Black Liberation through the Voice of Anna Julia Cooper

This is a paper I wrote during my time at Spelman College.

Since the days of slavery, people of African descent had been fighting for liberation. Enslaved people rebelled through riots, by attempting to run away, and by killing themselves and their families – specifically their children. During the Civil War, in 1863, President Abraham Lincoln signed the Emancipation Proclamation, which essentially freed all enslaved people from the Confederate states, but African Americans wanted more. They wanted citizenship and equal opportunities. Even after the Fourteenth Amendment was added to the United States Constitution in 1868, which officially gave freedom and citizenship to all people in the United States including those whom were enslaved, the social system continued to withhold African Americans from being able to enjoy this governed sense of freedom. Thus, the question became: How could the black community achieve liberation and citizenship?

Many black leaders emerged over the span of years. Ideas circulated, postulating the “correct” path toward blacks gaining citizenship in the United States. Predominantly, we learn and hear about African American and Black men’s theories in relation to the methods fashioned in order to assist the black community inevitably achieve the goal of citizenship and liberation. Yet, there must be an awareness to the fact that, African American women were not silent in this plight. One woman in particular, is Dr. Anna Julia Cooper, an “educator, author, activist and…scholar”[1]. Dr. Cooper was born into slavery around the year of 1858, in Raleigh, North Carolina[2]. Having been born a slave, it can be assumed that Dr. Cooper’s model for black liberation stems for her own personal experience.

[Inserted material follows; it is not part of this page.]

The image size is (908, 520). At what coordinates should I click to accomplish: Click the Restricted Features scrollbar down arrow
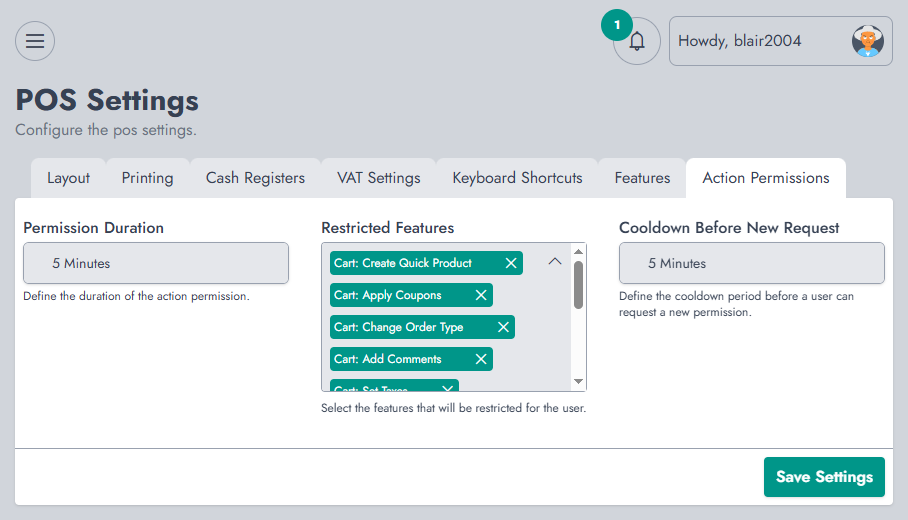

For many former slaves, education was essential in having a sense of freedom. During slavery, it was illegal for enslaved African Americans to be taught to read and write. From slave narratives, we learn about the struggles enslaved African Americans faced just to gain access to resources to help them learn how to read and write. In Frederick Douglass’s narrative we learn about the husband of Mrs. Auld and how he scolds her for attempting to teach Douglass how to read. In the autobiography of Olaudah Equiano, we learn of his struggles with understanding the “talking book,” which he comes to realize is an advantage whites have with being able to read. With the notion that education seems to be a key element in the freedom for these once enslaved African Americans, Dr. Cooper’s “belief in the power of education as a vehicle to social, economic, and political freedom”[3], comes with no surprise.

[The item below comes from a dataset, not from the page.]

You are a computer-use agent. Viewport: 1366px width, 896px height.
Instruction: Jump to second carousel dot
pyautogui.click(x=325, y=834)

As an advocator for education as a path toward freedom and liberation for black people, Dr. Cooper sought to promote higher education. In doing so, she uses her writing as a means to “incite in her readers a desire for social change and personal transformation”[4]. While analyzing the significance of her writing as a key to communicating with the black community, one cannot neglect her overall impact on the innovation she introduced into society; “she envisioned and brought into being a system we know as community college”[5]. This pioneering innovation gives blacks an opportunity to advance in the educational world. As a former slave, and then later an educator, Dr. Cooper wanted to improve the educational system and availability of opportunities for blacks. Relating back to the significance of her writing, “[Dr. Cooper] championed opportunities for black students, believing that, especially in education, they must settle for no less than higher education in the liberal arts”[6]. While she advocated higher education for both men and women, Dr. Cooper especially emphasized education for women. Through her strict detail and attention to the issues pertaining to black women’s path toward liberation and citizenship, she can be categorized as a feminist. In her own literary work, A Voice from the South, Dr. Cooper addresses both the problem America has with race and the negative perception of women.

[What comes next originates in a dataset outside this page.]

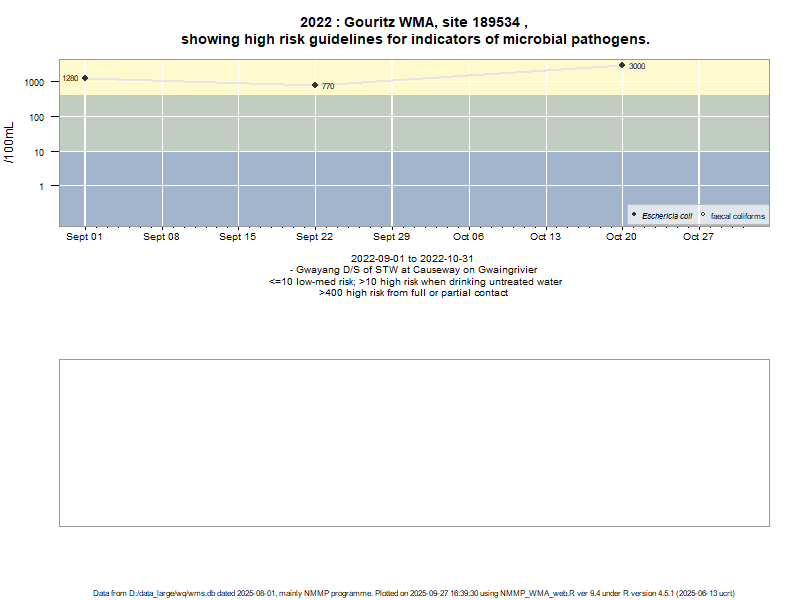Click the data point labeled 3000
The height and width of the screenshot is (600, 800).
622,65
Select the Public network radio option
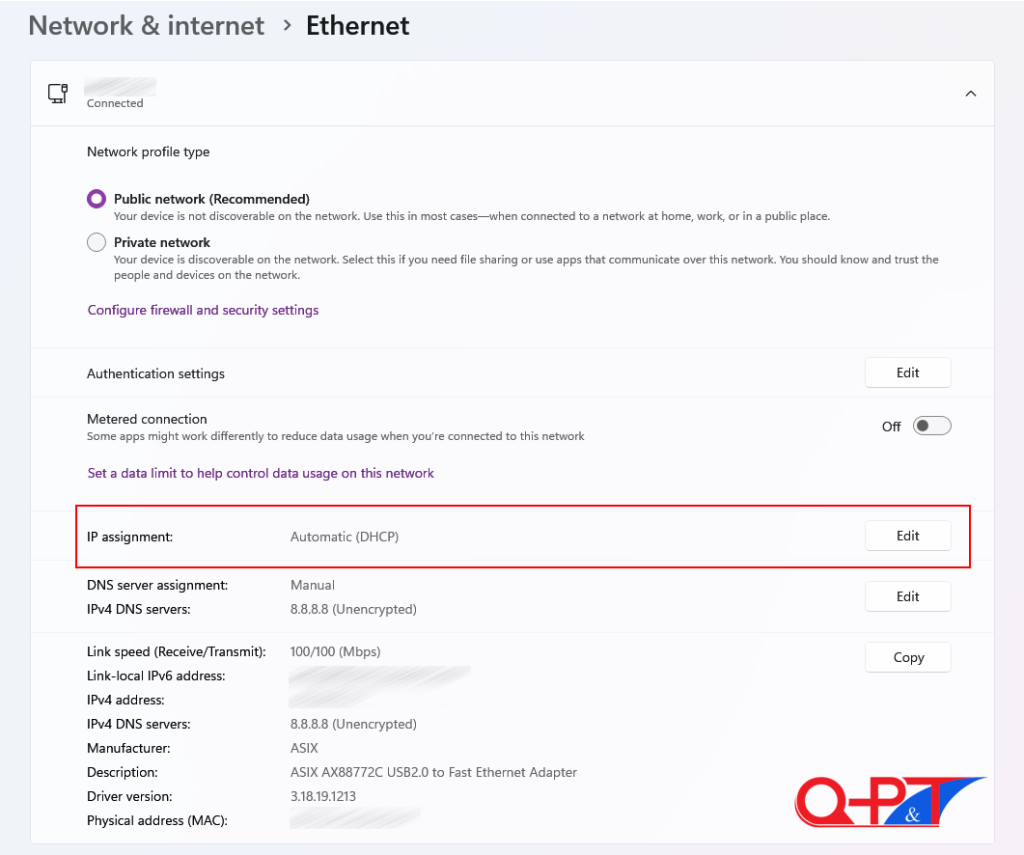 click(x=97, y=199)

According to Dr. Cooper, there is no denying that America has a race problem. In fact, in her book she dedicates a section to addressing and theorizing possible solutions for this problem. In an attempt to state and solve the race problem within America, Dr. Cooper writes:

We would not deprecate the fact, then, that America has a Race Problem. It is guaranty of the perpetuity and progress of her institutions, and insures the breadth of her culture and the symmetry of her development. More than all, let us not disparage the factor which the Negro is appointed to contribute to that problem. America needs the Negro for ballast if for nothing else.[7]

Essentially, Dr. Cooper is critiquing the Anglo-Saxon race. She is basically saying that blacks were a chosen target race. We can gather this from the hand-picking selection of slavery and the African continent as a source for slaves. Her last remark stands out in a sense that whites need blacks to create a balance of color, but that’s about it. Throughout this section, Dr. Cooper alludes to literary works and biblical references, alluding to the notion that acquiring some form of education is beneficial.  In terms of women, Dr. Cooper does not neglect the fact that throughout history women have played contributing roles in the making of nations and societies. In a different section than the one concerning the race problem, Dr. Cooper calls women to action. She believes that for too long have women been silenced, when for centuries they have been the back bone to the creation of the world we have currently: “in the era now about to dawn, her sentiments must strike the keynote and give the dominant tone. And this because of the nature of her contribution to the world”[8].

What does higher education have to do with the race problem in America and the advancement of women in society and why was her writing important in her activism? In addressing Dr. Cooper’s view of the importance of higher education, it is important to know that she became the “fourth African American female to receive her PhD degree”[9], but even with this, she still faced many roadblocks. With the understanding that she had obtained higher education, it can be assumed that she was well educated in the field of education; however, being that she was a black women attempting to pave a way for African Americans to be unified with American society, she struggled to fit in with her fellow African American male counterparts who were also arguing the importance of an education. As aforementioned, “African American leaders publicly expressed and implemented widely divergent views about the problems of education for former slaves”[10].  While Dr. Cooper “may have discovered the only practical solutions for the long-term needs of African Americans”[11], her three male counterparts, “beyond doubt, they ignored her views”[12]. However, while her male colleagues rejected her views, she “became a memorable representative of a distinguished group of black women writers, activists, and educators”[13].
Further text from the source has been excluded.